The TS-BOOTROM consists of two parts, the code in the FPGA which does low level initialization of the CPU and MMU.  It reads the first 512 bytes of the SD card, and jumps execution to the binary there.  The code in the MBR looks at the partition table for the first partition of type 0xda, and loads this to memory 0x8000.  The second partition of type 0xda is loaded into memory at 0x1000000.  This also sets up the ATAGS which are used by the kernel to identify the hardware, and so it knows where to load the initrd.  After that it jumps into execution at 0x8000 to the kernel.  The kernel will recognize the ATAGS (which are in a standard location for ARM at 0x100) and it will see the initrd as /dev/ram0.  If you look at the default kernel config, we define the cmdline as: "root=/dev/ram0 rw init=/linuxrc lpj=498688 console=null"

If you don't have the MBR, you can take the first 446 bytes of our image and write it to yours (dd if=<ourimage> count=446 bs=1 of=<yourimage>).

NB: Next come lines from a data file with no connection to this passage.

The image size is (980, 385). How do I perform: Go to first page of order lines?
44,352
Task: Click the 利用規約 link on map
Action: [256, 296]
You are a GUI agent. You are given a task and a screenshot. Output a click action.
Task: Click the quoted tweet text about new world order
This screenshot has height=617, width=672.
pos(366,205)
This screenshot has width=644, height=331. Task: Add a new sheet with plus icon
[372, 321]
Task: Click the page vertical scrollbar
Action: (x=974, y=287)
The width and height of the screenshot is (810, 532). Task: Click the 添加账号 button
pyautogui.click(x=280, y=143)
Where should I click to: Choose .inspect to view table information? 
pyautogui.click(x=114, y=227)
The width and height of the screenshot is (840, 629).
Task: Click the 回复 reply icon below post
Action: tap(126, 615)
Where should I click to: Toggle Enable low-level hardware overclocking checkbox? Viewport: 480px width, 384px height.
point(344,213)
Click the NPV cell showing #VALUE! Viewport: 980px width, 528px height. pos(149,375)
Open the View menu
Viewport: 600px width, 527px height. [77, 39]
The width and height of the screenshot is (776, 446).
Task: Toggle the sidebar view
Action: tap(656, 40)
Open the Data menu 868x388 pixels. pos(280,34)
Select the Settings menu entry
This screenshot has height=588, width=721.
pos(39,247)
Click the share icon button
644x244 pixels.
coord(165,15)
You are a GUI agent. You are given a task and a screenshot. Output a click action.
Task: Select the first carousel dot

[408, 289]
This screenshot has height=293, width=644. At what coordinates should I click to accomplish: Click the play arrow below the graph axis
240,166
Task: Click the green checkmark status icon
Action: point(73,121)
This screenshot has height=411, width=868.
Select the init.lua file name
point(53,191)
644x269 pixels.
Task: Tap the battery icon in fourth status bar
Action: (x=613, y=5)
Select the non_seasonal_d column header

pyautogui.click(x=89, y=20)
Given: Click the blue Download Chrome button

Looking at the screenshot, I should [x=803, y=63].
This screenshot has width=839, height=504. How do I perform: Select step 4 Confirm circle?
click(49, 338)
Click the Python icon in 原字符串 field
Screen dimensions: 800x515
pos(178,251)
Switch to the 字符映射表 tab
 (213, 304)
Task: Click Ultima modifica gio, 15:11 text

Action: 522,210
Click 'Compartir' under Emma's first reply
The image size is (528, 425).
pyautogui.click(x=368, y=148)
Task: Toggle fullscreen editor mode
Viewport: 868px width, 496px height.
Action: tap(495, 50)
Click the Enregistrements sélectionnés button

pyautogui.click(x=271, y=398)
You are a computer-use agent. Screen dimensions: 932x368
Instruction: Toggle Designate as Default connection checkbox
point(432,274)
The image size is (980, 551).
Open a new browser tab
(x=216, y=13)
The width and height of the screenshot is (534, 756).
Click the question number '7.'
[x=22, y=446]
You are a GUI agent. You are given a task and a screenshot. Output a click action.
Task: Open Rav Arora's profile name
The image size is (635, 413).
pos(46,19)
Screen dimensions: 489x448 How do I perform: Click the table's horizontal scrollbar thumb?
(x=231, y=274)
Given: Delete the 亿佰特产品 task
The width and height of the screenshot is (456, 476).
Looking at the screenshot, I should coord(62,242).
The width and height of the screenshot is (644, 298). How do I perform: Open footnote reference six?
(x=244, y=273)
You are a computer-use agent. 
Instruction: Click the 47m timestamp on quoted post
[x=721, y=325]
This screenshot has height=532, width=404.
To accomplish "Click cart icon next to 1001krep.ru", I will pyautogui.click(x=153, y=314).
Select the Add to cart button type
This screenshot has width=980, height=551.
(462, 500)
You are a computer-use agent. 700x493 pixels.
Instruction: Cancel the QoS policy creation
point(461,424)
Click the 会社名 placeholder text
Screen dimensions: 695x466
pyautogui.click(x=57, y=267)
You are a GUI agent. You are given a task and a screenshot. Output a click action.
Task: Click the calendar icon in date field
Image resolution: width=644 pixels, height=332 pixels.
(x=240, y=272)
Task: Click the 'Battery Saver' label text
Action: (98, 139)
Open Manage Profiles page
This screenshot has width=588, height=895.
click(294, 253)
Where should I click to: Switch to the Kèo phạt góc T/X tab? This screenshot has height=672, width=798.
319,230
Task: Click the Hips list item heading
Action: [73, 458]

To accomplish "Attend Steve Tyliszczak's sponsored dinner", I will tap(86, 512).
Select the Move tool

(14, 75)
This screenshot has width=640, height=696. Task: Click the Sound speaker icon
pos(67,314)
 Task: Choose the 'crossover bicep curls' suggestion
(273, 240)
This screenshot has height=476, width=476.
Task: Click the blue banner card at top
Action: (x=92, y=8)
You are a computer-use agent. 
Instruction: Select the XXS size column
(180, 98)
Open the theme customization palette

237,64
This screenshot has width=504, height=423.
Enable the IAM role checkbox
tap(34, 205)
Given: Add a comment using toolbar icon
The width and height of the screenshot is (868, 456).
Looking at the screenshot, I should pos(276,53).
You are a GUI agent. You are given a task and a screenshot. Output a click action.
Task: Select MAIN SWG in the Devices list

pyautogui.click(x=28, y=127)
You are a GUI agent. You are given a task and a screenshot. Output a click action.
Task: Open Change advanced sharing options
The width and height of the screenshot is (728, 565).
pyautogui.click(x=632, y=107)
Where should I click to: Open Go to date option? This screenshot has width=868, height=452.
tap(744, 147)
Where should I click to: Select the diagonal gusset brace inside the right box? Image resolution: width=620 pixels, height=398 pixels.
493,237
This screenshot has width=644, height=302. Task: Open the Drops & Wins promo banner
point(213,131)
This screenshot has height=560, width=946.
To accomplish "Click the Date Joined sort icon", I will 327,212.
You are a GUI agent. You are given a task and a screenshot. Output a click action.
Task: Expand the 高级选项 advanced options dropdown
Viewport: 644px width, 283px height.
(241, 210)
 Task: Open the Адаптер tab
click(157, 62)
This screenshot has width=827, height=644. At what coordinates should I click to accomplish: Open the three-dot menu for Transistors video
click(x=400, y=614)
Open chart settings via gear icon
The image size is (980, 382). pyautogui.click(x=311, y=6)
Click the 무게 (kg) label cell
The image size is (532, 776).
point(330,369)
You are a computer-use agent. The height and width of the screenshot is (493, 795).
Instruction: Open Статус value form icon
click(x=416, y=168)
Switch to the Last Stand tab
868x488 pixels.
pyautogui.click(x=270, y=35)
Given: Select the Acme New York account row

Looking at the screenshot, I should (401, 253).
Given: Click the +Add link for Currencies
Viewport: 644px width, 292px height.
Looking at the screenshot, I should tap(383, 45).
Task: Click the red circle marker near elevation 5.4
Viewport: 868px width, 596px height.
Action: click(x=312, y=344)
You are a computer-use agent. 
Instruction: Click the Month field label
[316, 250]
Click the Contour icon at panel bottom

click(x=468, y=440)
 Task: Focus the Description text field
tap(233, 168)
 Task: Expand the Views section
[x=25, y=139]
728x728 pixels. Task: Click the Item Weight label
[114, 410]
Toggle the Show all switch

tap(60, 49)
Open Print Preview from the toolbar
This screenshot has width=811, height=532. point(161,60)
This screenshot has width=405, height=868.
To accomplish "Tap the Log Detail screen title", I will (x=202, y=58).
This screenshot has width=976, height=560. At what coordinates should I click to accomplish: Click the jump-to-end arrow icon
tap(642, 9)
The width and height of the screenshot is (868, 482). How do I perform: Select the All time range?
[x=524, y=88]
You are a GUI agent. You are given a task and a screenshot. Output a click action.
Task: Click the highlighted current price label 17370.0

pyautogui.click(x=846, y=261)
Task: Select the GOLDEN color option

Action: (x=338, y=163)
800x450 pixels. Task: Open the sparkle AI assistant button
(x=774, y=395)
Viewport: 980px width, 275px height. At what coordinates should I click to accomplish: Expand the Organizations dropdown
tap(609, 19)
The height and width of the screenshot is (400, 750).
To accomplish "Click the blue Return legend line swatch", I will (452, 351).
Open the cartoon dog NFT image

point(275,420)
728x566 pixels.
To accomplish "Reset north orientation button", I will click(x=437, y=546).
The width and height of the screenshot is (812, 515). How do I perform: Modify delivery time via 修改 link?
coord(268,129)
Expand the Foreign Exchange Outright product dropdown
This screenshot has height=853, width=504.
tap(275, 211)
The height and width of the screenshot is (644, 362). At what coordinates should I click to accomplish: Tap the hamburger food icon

>Anyone know how to interpret these?

  >> TS-BOOTROM - built Sep 24 2008
  >> Copyright (c) 2008, Technologic Systems
  >> Booting from SD card...
  . < Loaded the MBR
  . < Loaded the Kernel
  . < Loaded the initrd

>
Some things I've tried have resulted in fewer dots being printed
The last 2 dots are printed out from the MBR.  If this is missing it will not attempt to load the kernel and initrd.

> Is there some special constraints on the partitioning?
Only that the 0xda partitions must be on primary partitions.  After that it is up to Linux to handle any other partitions.

>My Debian 6 host's fdisk can't seem to create partitions that are not aligned on cylinder boundaries. Does this matter?
Try using fdisk with the -uc option which should work on Debian 6.  It should still boot without doing this but we still recommend having your partitions aligned at 512 byte sectors.

>I would like to be able to add a few MB, and load a small number of extra programs to allow me to run the board entirely from ram disk.
A few MB should be fine, but keep in mind the watchdog is armed by default.  If it takes too long to load the kernel and initrd into memory and begin execution, you will trip the watchdog and the board will reboot.  We disable it by default in the linuxrc script. (peekpoke 16 0x600ff0d6 0x3 disables the watchdog).

Try enabling the console so you get more debug output from the kernel.  Rebuild it and set the cmdline to be:
"root=/dev/ram0 rw init=/linuxrc lpj=498688 console=ttyAM0,115200"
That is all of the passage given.